ここでもう一度、都市農地は一体誰のものかを考えてみたい。これまでは憲法29条の私有財産制度の保障によって都市農地は農家の財産として保護されてきた。しかし食糧生産の確保という視点から農地法によってその売買は制限されてきた。実はその制限こそが「公共の福祉」という概念であり、憲法29条に明記されている。この公共の福祉とは「自由国家的公共の福祉」と「社会国家的公共の福祉」の2つがある。自由国家的公共の福祉というのは,災害等を防ぐために土地の利用方法を制限することで、国民の生命や身体,財産が危険にさらされることを防ぐために,財産権が制限される。 社会国家的公共の福祉というのは、環境保護のために土地や建物の使用を制限することで、条例によって玄関前に花を植えなければならないといった制約が課されることがある。このような制約は誰かに危害を加えることを防ぐための制約とは違って,住民がより住みやすい環境を享受するための制約といえる。自由国家的公共の福祉による制約は国民にマイナスが生じることを防ぐためで,社会国家的公共の福祉による制約は国民にプラスの効果をもたらすための制約なのだ。この考え方を都市農地に当てはめてみると、これ以上の宅地化を進めることは地域の防災や子育て、保育、教育、健康にとってマイナスが生ずる可能性があるので自由国家的公共の福祉に反することとなる。更に地域の農地保全は環境、福祉、介護、防犯、観光、文化等にプラスの効果をもたらすので社会国家的公共の福祉による制約となる。ともにどちらの公共の福祉の面から見ても都市農地を保全するための制約は憲法29条の農家の財産権の侵害には該当しないと思われる。

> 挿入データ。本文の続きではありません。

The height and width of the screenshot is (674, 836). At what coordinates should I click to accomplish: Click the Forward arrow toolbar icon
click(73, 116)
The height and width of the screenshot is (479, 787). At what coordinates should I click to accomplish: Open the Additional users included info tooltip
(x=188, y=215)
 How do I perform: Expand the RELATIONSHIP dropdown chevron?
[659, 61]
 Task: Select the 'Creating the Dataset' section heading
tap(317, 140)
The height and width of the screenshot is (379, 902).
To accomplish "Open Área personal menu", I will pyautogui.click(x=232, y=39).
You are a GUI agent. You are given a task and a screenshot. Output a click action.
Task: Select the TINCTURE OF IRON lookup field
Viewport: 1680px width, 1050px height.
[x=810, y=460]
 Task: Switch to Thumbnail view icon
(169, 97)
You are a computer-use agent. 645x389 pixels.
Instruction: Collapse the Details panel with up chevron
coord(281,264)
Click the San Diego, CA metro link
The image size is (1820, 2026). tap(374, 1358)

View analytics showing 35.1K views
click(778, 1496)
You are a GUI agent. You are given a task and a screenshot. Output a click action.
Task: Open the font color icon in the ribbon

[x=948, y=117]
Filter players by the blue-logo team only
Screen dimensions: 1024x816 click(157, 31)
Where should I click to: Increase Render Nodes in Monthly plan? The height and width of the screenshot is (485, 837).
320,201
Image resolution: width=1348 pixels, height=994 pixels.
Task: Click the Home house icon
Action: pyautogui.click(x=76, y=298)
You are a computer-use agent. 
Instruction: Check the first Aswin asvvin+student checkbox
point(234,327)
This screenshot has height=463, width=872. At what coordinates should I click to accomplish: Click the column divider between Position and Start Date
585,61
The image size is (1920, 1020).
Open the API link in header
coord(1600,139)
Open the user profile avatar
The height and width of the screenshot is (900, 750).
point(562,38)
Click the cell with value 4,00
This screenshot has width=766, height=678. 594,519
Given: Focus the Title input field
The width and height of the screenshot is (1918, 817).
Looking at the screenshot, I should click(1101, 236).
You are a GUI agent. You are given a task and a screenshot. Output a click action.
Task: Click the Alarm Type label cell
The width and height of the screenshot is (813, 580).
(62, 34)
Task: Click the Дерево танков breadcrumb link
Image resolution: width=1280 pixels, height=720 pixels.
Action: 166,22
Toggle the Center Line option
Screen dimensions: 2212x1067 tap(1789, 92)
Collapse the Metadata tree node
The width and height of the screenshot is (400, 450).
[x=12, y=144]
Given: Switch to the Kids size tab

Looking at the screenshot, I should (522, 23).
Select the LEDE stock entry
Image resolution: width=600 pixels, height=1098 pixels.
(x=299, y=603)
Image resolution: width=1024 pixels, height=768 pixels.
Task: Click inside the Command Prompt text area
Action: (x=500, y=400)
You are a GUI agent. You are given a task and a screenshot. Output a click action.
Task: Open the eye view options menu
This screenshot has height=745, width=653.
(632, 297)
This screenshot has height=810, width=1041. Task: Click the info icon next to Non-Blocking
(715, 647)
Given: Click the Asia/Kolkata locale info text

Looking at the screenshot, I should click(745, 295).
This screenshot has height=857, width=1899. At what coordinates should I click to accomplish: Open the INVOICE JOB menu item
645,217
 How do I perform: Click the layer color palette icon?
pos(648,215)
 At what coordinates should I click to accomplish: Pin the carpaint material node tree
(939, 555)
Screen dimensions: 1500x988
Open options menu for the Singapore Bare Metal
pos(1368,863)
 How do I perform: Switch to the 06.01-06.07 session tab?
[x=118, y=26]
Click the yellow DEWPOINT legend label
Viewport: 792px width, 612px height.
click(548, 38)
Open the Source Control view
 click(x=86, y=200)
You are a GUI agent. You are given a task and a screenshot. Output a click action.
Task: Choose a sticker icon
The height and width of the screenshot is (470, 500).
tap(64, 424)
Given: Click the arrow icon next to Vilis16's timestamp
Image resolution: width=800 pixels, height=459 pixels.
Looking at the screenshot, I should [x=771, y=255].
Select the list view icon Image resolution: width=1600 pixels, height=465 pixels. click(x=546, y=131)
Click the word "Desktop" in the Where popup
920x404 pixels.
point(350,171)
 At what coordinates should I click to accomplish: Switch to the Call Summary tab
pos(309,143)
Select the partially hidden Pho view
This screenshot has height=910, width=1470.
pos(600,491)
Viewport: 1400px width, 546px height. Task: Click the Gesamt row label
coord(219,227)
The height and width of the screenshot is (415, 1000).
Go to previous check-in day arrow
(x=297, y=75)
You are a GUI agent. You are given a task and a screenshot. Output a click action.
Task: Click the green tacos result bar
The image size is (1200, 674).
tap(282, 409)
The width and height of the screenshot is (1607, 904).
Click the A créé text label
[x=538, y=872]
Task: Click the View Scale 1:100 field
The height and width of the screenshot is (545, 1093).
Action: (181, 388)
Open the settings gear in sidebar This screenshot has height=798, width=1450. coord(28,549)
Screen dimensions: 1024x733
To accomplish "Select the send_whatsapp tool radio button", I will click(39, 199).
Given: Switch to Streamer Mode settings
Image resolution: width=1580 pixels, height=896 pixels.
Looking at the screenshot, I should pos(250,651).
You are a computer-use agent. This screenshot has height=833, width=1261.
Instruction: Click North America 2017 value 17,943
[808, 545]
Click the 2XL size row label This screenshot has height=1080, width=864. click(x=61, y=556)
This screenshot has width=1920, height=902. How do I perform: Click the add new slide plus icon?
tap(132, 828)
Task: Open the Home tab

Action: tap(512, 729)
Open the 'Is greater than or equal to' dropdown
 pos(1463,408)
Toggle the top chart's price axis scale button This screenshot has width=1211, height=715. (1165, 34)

このような考え方を地域住民全体で理解することがコモンズ空間としての農地を意識する始めの一歩なのではないだろうか。歴史ではコモンズという概念はイギリスの囲い込みで学ぶが、羊がイギリスのコモンズ空間を侵食し、ノーフォーク革命による農業の大規模化が更にコモンズ空間を侵食したと書いてある。今回のコモンズ空間の議論は公共用地としての空間を地域住民が創造する「地域住民によるコモンズ空間の逆囲い込み」ではないかと思っている。